For instance, if you run the script with:
- Question: “Should we invest in Project X?”
- Cost: 0.2
- Benefit: 0.5
- Risk: 0.3
- Horizon: 50
You might see output similar to:
Welcome to the Land of Algoria...
Enter your pressing question for the Oracle: Should we invest in Project X?
1) The resource cost (0–1)? 0.2
2) The long-term benefit (0–1)? 0.5
3) The risk/volatility (0–1)? 0.3
4) How many steps to consider? 50
Peering through the swirling mists of time...
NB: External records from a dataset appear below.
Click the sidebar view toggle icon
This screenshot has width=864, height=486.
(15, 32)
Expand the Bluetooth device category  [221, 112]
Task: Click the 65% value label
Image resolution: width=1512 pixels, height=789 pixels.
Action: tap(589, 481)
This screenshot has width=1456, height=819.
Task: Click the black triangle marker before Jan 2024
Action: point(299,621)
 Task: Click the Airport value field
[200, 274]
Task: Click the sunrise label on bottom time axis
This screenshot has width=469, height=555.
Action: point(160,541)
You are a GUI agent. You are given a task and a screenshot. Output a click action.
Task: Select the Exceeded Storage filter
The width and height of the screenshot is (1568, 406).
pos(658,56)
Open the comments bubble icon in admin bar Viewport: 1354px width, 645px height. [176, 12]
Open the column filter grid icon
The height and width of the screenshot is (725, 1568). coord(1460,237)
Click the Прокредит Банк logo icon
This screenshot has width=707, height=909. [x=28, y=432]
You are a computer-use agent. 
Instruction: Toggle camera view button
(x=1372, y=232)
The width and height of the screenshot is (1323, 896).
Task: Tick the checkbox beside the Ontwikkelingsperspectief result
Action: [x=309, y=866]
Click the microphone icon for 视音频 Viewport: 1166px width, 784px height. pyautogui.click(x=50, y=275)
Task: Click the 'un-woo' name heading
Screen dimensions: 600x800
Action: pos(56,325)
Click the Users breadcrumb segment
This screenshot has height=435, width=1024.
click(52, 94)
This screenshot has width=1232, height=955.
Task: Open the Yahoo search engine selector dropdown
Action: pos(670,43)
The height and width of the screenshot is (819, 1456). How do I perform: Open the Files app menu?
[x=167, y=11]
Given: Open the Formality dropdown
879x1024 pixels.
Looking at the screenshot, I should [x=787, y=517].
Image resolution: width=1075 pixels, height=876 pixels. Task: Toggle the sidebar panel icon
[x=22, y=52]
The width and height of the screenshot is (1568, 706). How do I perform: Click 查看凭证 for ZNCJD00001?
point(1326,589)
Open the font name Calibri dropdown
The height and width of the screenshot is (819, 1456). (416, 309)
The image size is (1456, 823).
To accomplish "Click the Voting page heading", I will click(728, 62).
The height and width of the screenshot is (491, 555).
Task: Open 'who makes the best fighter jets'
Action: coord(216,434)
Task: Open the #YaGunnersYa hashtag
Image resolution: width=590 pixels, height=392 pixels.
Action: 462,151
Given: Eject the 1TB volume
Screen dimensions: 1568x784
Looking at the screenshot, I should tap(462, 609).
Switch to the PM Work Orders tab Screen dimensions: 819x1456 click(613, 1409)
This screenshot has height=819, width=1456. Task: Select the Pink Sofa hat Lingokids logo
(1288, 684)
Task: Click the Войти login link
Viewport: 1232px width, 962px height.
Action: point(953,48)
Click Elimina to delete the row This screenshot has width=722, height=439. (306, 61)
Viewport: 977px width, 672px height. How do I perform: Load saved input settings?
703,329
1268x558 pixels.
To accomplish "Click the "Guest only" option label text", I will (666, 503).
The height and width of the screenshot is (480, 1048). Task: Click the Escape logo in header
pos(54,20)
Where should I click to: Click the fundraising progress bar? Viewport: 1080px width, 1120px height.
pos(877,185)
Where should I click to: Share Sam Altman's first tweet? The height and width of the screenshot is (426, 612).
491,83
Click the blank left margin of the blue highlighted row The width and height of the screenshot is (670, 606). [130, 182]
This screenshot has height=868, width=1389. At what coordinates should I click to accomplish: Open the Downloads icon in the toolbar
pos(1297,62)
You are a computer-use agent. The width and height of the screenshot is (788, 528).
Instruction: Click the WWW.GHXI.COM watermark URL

The Oracle’s crystal reveals the following glimpses of the future:
Survival rate if you proceed (YES): 98.70%
Average ending energy (YES): 19.41
Survival rate if you decline (NO): 95.50%
Average ending energy (NO): 15.23
*** The Oracle’s Divine Pronouncement ***
The ritual indicates you should choose: YES
Interpretation: Investing costs you 20% of your current resources now, but you gain a 50% reduction in ongoing “decay.” After simulating 50 steps in a moderately risky environment, your “YES” scenarios often survive with slightly higher average final energy.
- Install Python (3.7+ recommended).
- Clone or Download this repository.
- Open a Terminal in the project directory.